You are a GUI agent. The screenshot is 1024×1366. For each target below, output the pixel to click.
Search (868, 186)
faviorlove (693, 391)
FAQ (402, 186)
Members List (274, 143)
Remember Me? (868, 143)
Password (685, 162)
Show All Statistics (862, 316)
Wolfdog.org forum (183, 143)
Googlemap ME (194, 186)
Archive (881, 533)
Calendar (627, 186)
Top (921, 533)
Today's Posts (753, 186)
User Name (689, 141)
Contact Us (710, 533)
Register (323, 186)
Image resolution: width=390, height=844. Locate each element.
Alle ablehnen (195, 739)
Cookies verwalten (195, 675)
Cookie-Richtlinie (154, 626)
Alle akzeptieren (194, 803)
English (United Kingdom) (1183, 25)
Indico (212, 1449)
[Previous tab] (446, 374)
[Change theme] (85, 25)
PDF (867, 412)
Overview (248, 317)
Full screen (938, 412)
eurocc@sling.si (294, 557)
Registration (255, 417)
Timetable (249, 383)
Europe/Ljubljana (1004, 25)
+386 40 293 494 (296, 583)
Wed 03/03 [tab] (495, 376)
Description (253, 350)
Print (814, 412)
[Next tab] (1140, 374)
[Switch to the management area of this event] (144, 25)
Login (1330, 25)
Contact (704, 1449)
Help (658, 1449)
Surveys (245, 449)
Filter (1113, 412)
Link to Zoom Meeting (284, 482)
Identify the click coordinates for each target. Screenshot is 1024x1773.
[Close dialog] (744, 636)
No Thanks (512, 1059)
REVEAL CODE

=== WHAT TO DO ===
Whenever the word "click" appears in a line of the listing, report that line.

=== SOLUTION FOR THIS PROBLEM ===
You are a GUI agent. The screenshot is 1024×1366. For each target below, output the pixel to click.
Identify the click coordinates for each target. Screenshot is 1024x1773.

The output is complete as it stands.